* DATA PROVIDED *
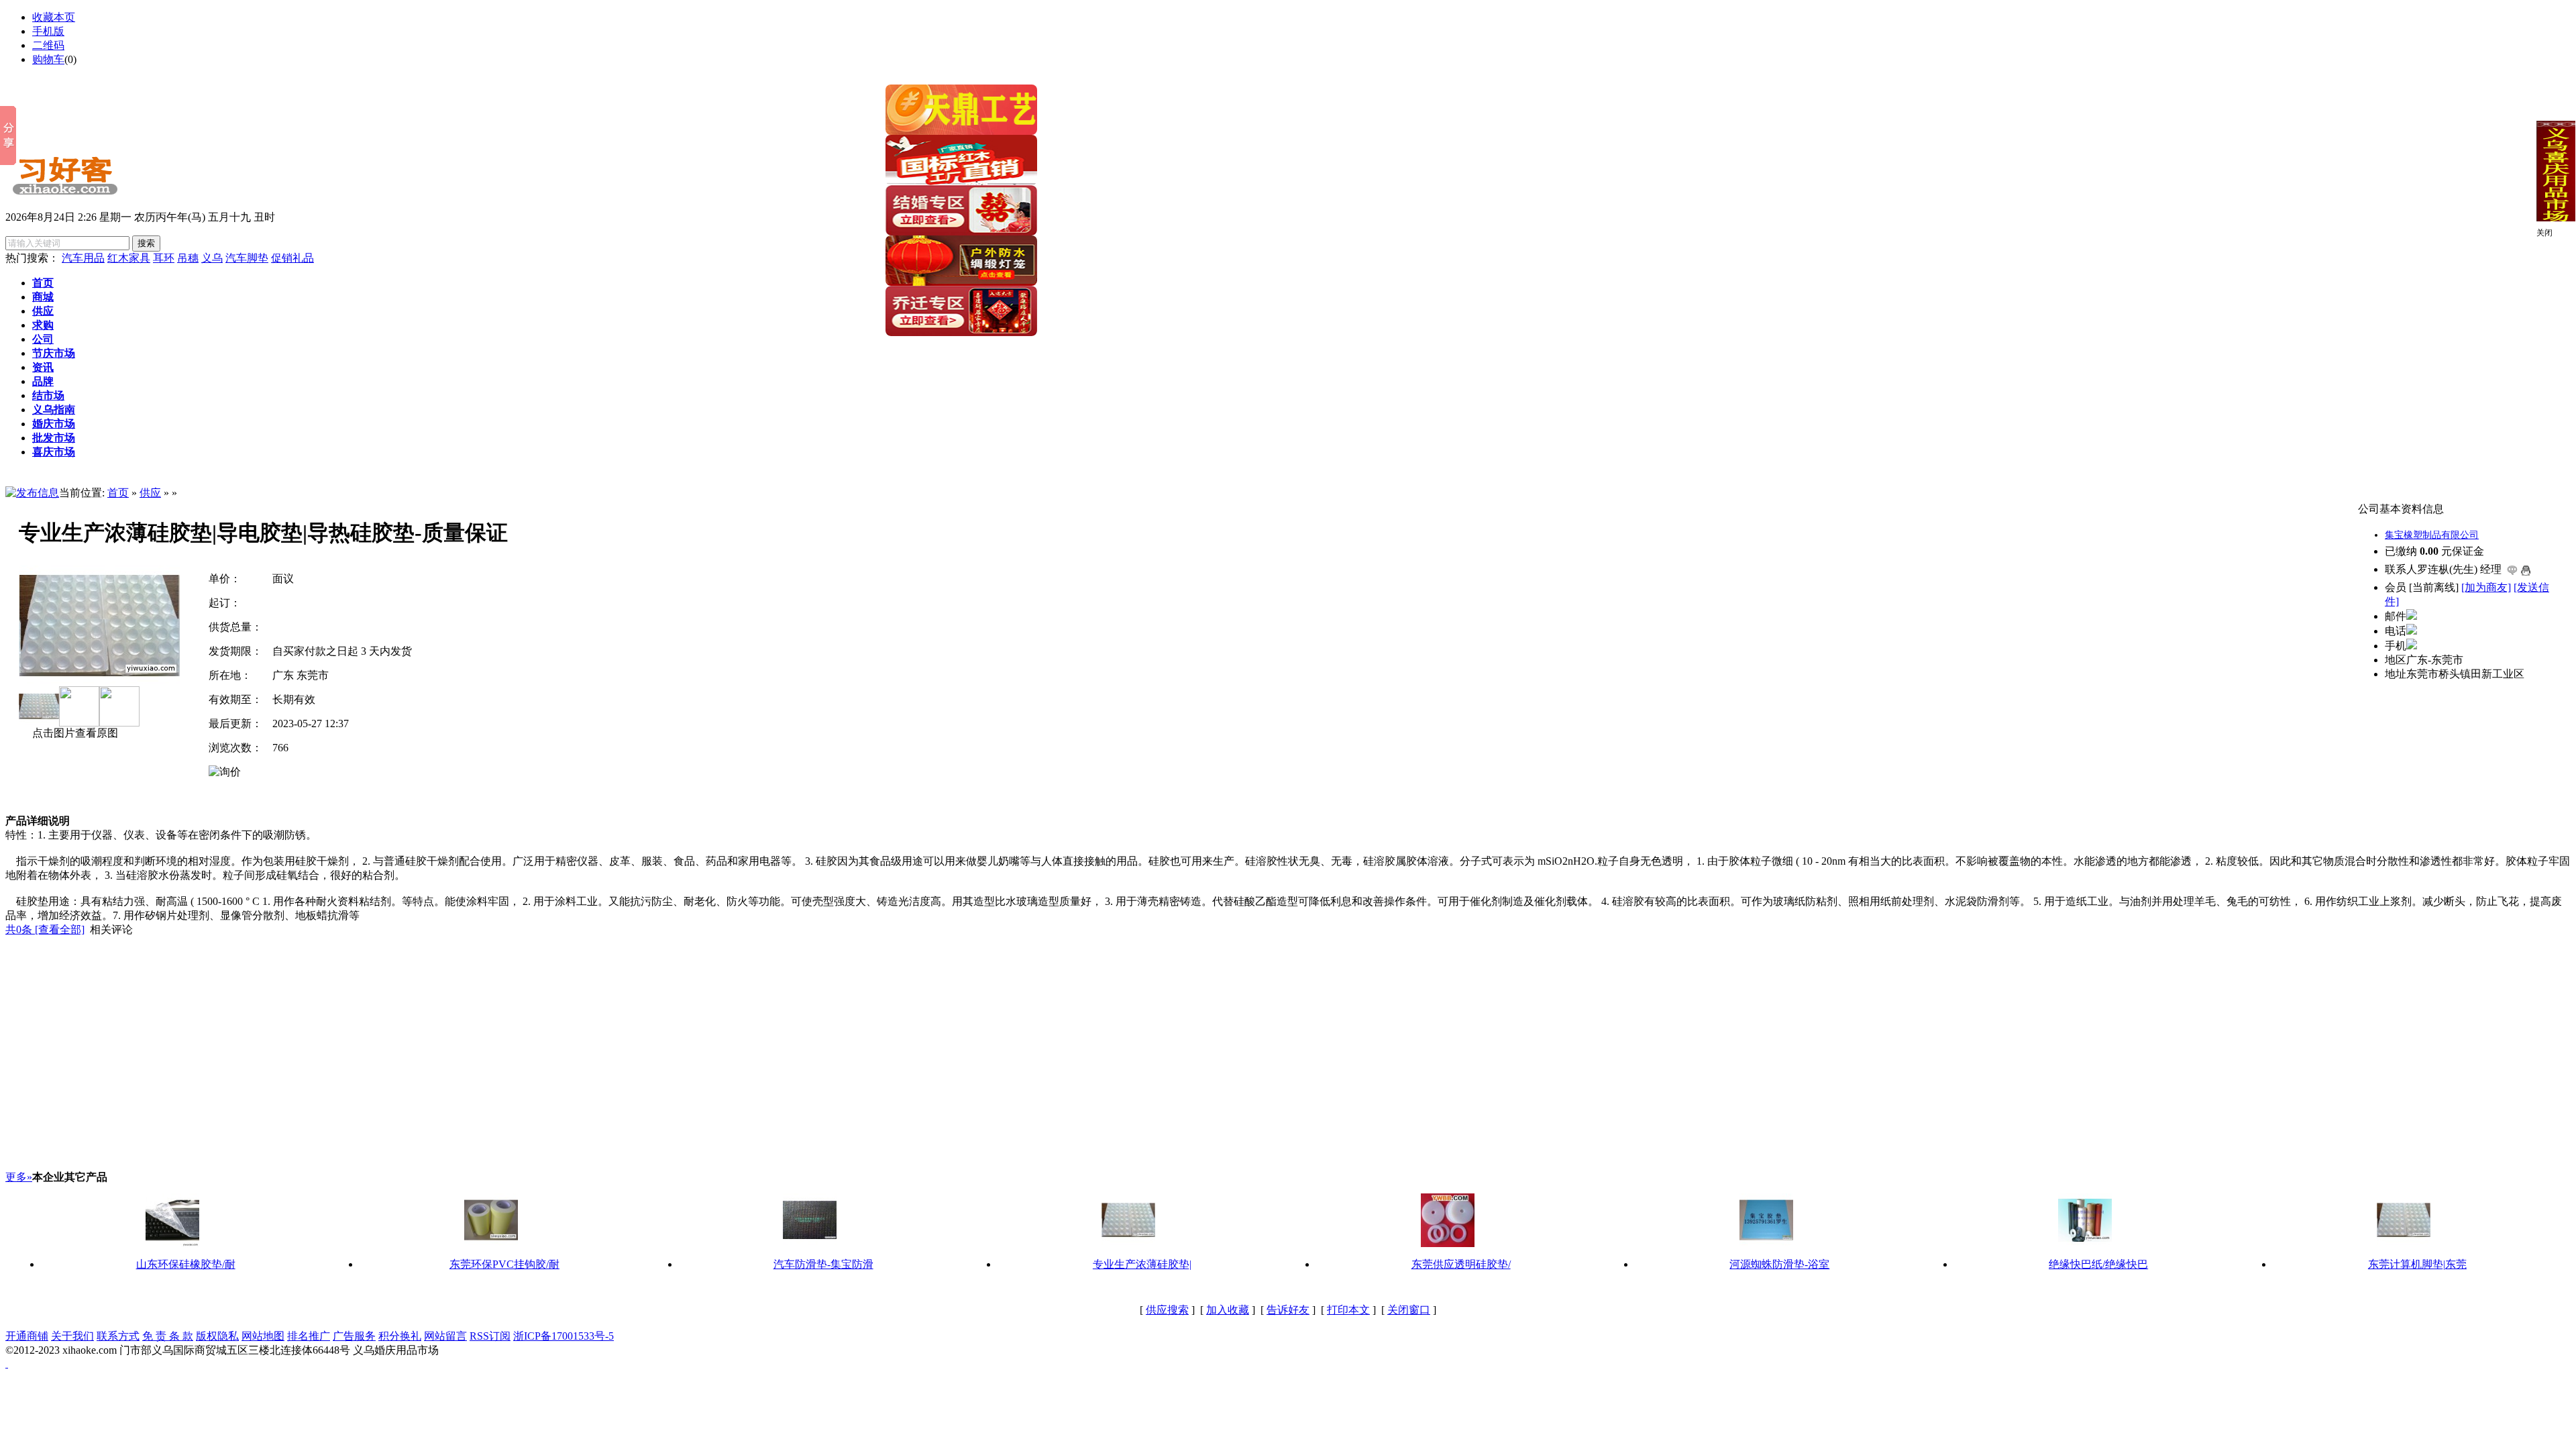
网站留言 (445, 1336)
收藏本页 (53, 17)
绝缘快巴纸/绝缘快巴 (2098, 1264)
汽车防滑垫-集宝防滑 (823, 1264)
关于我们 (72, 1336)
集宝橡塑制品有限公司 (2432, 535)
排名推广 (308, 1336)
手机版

* INSTRUCTIONS TO FOLLOW *
Restating the data word for word is the task, and pictures are to be omitted.

* SOLUTION TO THE EXERCISE *
网站留言 (445, 1336)
收藏本页 (53, 17)
绝缘快巴纸/绝缘快巴 (2098, 1264)
汽车防滑垫-集宝防滑 (823, 1264)
关于我们 (72, 1336)
集宝橡塑制品有限公司 (2432, 535)
排名推广 (308, 1336)
手机版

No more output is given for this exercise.